## start Page excerpt
Magic Move generation

Gerd Isenberg · Post by **Gerd Isenberg** » Tue Feb 03, 2009 8:35 am

wgarvin wrote: Let me brainstorm out loud for a few paragraphs. Lets ignore bishops for now, and just think about rooks.

The post-mask lets you combine the entire set of results for a square, with the entire set of results for another square. But there are limits on which squares you can combine it with, because if the result that goes in that slot for one square happens to have a bit set, then that bit *also* needs to be set in the result from the other square that goes in that slot.

You guys have worked out how to combine two diagonally-adjacent squares in the same bitboard. But since the squares which are "compatible" for merging in this way have different shift amounts, it seems like we might be able to do better?
## end Page excerpt
## start Dataset extract
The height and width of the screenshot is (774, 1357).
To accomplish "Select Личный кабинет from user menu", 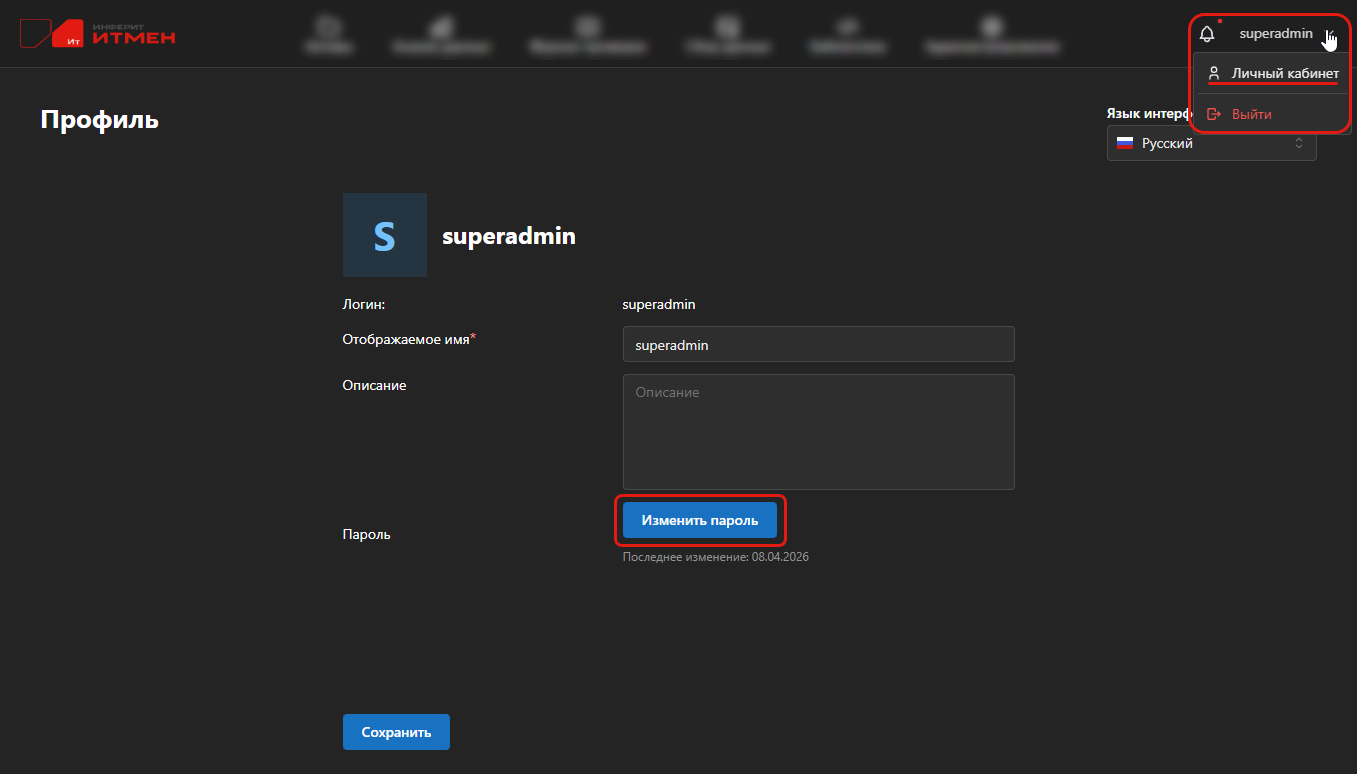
## end Dataset extract
=== Exercise requirements ===
1) Print the passage from the magic move generation thread word for word, starting at the words "Magic Move generation" and ending after "to do better?".
2) Carry on the magic move generation thread from its last sentence, adding what would plausibly follow.

=== Answer list ===
1)
Magic Move generation

Gerd Isenberg · Post by **Gerd Isenberg** » Tue Feb 03, 2009 8:35 am

wgarvin wrote: Let me brainstorm out loud for a few paragraphs. Lets ignore bishops for now, and just think about rooks.

The post-mask lets you combine the entire set of results for a square, with the entire set of results for another square. But there are limits on which squares you can combine it with, because if the result that goes in that slot for one square happens to have a bit set, then that bit *also* needs to be set in the result from the other square that goes in that slot.

You guys have worked out how to combine two diagonally-adjacent squares in the same bitboard. But since the squares which are "compatible" for merging in this way have different shift amounts, it seems like we might be able to do better?

2)
I'm thinking that there are many result bitboards that will not have bits that reach all the way to the end of the ray (because that requires all of the bits along that ray to have been empty in the occupancy bits that are being hashed, which is not the case for most of the possible occupancies). Indeed, it seems that if you take two magics, then AND together the post-masks for their two squares, only the bits which are set in this result need to be "unambiguous". If the squares involved have these "need to be unambiguous" bits near the end of their rays, then most of the entries from both sets of bitboards will have zero for these bits. So it might be possible to fit them together in some fashion where there are no conflicts. So you could store more than two bitboards there as long as you can somehow enforce the requirement that for each pair of bitboards being stored, the "overlapping" bits from their post-masks are either both ones or both zeros.

If you are hashing N occupancy bits from the original bitboard, there should be lots of different magics that redistribute those keys over a range of 2^N entries, and indeed with the constructive collisions there are usually magics that can remap them to a range of 2^(N-1) entries. I'm guessing that there might be plenty of working magics that remap them into a 2^(N-1) range ? And we get to choose which one we use.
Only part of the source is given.